Rewrite the records below as a numbered list, omitting any blank lines.

--- --- ---

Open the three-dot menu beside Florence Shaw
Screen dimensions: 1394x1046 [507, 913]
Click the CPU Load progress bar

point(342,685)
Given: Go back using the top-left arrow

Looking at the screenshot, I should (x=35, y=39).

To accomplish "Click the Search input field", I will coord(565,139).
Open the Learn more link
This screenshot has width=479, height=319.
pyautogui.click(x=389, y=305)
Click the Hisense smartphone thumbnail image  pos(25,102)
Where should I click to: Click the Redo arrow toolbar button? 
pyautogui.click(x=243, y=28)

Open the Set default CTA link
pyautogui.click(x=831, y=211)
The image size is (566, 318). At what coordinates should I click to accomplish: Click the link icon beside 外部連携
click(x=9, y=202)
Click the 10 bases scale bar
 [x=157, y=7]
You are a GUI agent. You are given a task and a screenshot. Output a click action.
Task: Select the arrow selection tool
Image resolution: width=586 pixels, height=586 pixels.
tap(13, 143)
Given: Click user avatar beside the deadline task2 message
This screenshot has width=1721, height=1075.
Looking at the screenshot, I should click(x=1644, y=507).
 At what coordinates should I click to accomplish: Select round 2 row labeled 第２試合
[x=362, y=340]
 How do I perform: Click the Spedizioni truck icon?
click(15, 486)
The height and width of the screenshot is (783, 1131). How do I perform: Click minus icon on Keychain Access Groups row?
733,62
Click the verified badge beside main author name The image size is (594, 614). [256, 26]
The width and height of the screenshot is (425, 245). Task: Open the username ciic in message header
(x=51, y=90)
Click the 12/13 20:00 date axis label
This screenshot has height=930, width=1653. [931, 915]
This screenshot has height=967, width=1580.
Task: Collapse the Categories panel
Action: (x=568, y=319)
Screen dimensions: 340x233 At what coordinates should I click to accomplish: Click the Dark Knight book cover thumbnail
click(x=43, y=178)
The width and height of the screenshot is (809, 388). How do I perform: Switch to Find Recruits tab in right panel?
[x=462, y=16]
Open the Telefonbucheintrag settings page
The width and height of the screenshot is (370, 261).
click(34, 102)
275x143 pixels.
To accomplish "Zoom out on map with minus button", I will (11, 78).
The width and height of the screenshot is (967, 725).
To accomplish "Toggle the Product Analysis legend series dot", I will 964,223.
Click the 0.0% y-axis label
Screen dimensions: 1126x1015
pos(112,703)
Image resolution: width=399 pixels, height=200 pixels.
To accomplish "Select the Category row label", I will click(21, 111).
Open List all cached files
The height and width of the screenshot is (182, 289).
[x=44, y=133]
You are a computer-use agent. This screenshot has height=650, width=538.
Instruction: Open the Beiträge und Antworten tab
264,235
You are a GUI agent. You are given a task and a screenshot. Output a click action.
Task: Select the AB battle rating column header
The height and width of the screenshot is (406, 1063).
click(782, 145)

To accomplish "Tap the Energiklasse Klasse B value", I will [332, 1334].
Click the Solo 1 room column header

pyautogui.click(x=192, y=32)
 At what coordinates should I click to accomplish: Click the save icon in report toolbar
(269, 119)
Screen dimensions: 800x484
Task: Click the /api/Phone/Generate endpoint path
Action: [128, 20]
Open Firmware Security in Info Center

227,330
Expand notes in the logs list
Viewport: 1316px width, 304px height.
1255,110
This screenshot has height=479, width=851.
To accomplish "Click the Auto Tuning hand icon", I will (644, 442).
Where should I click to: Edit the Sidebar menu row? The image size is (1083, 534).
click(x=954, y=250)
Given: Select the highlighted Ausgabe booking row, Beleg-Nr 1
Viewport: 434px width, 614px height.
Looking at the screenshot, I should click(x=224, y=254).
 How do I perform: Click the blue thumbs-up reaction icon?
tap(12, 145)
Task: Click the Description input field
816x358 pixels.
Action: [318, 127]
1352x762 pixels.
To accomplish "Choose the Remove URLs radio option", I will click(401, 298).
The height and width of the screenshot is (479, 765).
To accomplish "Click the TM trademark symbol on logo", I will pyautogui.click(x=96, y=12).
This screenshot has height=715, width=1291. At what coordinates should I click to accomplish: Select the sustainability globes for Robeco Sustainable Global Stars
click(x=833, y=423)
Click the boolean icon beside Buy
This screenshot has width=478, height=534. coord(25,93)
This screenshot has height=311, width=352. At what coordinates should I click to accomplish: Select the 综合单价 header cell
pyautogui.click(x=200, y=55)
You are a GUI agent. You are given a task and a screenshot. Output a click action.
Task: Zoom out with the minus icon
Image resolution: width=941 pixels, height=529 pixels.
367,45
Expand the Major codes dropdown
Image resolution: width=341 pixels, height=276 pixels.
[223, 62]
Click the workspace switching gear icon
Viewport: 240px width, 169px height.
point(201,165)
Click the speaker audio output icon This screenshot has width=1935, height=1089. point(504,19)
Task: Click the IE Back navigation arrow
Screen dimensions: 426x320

--- --- ---

### Result of the exercise
1. Open the three-dot menu beside Florence Shaw
2. Screen dimensions: 1394x1046 [507, 913]
3. Click the CPU Load progress bar
4. point(342,685)
5. Given: Go back using the top-left arrow
6. Looking at the screenshot, I should (x=35, y=39).
7. To accomplish "Click the Search input field", I will coord(565,139).
8. Open the Learn more link
9. This screenshot has width=479, height=319.
10. pyautogui.click(x=389, y=305)
11. Click the Hisense smartphone thumbnail image  pos(25,102)
12. Where should I click to: Click the Redo arrow toolbar button? 
13. pyautogui.click(x=243, y=28)
14. Open the Set default CTA link
15. pyautogui.click(x=831, y=211)
16. The image size is (566, 318). At what coordinates should I click to accomplish: Click the link icon beside 外部連携
17. click(x=9, y=202)
18. Click the 10 bases scale bar
19.  [x=157, y=7]
20. You are a GUI agent. You are given a task and a screenshot. Output a click action.
21. Task: Select the arrow selection tool
22. Image resolution: width=586 pixels, height=586 pixels.
23. tap(13, 143)
24. Given: Click user avatar beside the deadline task2 message
25. This screenshot has width=1721, height=1075.
26. Looking at the screenshot, I should click(x=1644, y=507).
27.  At what coordinates should I click to accomplish: Select round 2 row labeled 第２試合
28. [x=362, y=340]
29.  How do I perform: Click the Spedizioni truck icon?
30. click(15, 486)
31. The height and width of the screenshot is (783, 1131). How do I perform: Click minus icon on Keychain Access Groups row?
32. 733,62
33. Click the verified badge beside main author name The image size is (594, 614). [256, 26]
34. The width and height of the screenshot is (425, 245). Task: Open the username ciic in message header
35. (x=51, y=90)
36. Click the 12/13 20:00 date axis label
37. This screenshot has height=930, width=1653. [931, 915]
38. This screenshot has height=967, width=1580.
39. Task: Collapse the Categories panel
40. Action: (x=568, y=319)
41. Screen dimensions: 340x233 At what coordinates should I click to accomplish: Click the Dark Knight book cover thumbnail
42. click(x=43, y=178)
43. The width and height of the screenshot is (809, 388). How do I perform: Switch to Find Recruits tab in right panel?
44. [x=462, y=16]
45. Open the Telefonbucheintrag settings page
46. The width and height of the screenshot is (370, 261).
47. click(34, 102)
48. 275x143 pixels.
49. To accomplish "Zoom out on map with minus button", I will (11, 78).
50. The width and height of the screenshot is (967, 725).
51. To accomplish "Toggle the Product Analysis legend series dot", I will 964,223.
52. Click the 0.0% y-axis label
53. Screen dimensions: 1126x1015
54. pos(112,703)
55. Image resolution: width=399 pixels, height=200 pixels.
56. To accomplish "Select the Category row label", I will click(21, 111).
57. Open List all cached files
58. The height and width of the screenshot is (182, 289).
59. [x=44, y=133]
60. You are a computer-use agent. This screenshot has height=650, width=538.
61. Instruction: Open the Beiträge und Antworten tab
62. 264,235
63. You are a GUI agent. You are given a task and a screenshot. Output a click action.
64. Task: Select the AB battle rating column header
65. The height and width of the screenshot is (406, 1063).
66. click(782, 145)
67. To accomplish "Tap the Energiklasse Klasse B value", I will [332, 1334].
68. Click the Solo 1 room column header
69. pyautogui.click(x=192, y=32)
70.  At what coordinates should I click to accomplish: Click the save icon in report toolbar
71. (269, 119)
72. Screen dimensions: 800x484
73. Task: Click the /api/Phone/Generate endpoint path
74. Action: [128, 20]
75. Open Firmware Security in Info Center
76. 227,330
77. Expand notes in the logs list
78. Viewport: 1316px width, 304px height.
79. 1255,110
80. This screenshot has height=479, width=851.
81. To accomplish "Click the Auto Tuning hand icon", I will (644, 442).
82. Where should I click to: Edit the Sidebar menu row? The image size is (1083, 534).
83. click(x=954, y=250)
84. Given: Select the highlighted Ausgabe booking row, Beleg-Nr 1
85. Viewport: 434px width, 614px height.
86. Looking at the screenshot, I should click(x=224, y=254).
87.  How do I perform: Click the blue thumbs-up reaction icon?
88. tap(12, 145)
89. Task: Click the Description input field
90. 816x358 pixels.
91. Action: [318, 127]
92. 1352x762 pixels.
93. To accomplish "Choose the Remove URLs radio option", I will click(401, 298).
94. The height and width of the screenshot is (479, 765).
95. To accomplish "Click the TM trademark symbol on logo", I will pyautogui.click(x=96, y=12).
96. This screenshot has height=715, width=1291. At what coordinates should I click to accomplish: Select the sustainability globes for Robeco Sustainable Global Stars
97. click(x=833, y=423)
98. Click the boolean icon beside Buy
99. This screenshot has width=478, height=534. coord(25,93)
100. This screenshot has height=311, width=352. At what coordinates should I click to accomplish: Select the 综合单价 header cell
101. pyautogui.click(x=200, y=55)
102. You are a GUI agent. You are given a task and a screenshot. Output a click action.
103. Task: Zoom out with the minus icon
104. Image resolution: width=941 pixels, height=529 pixels.
105. 367,45
106. Expand the Major codes dropdown
107. Image resolution: width=341 pixels, height=276 pixels.
108. [223, 62]
109. Click the workspace switching gear icon
110. Viewport: 240px width, 169px height.
111. point(201,165)
112. Click the speaker audio output icon This screenshot has width=1935, height=1089. point(504,19)
113. Task: Click the IE Back navigation arrow
114. Screen dimensions: 426x320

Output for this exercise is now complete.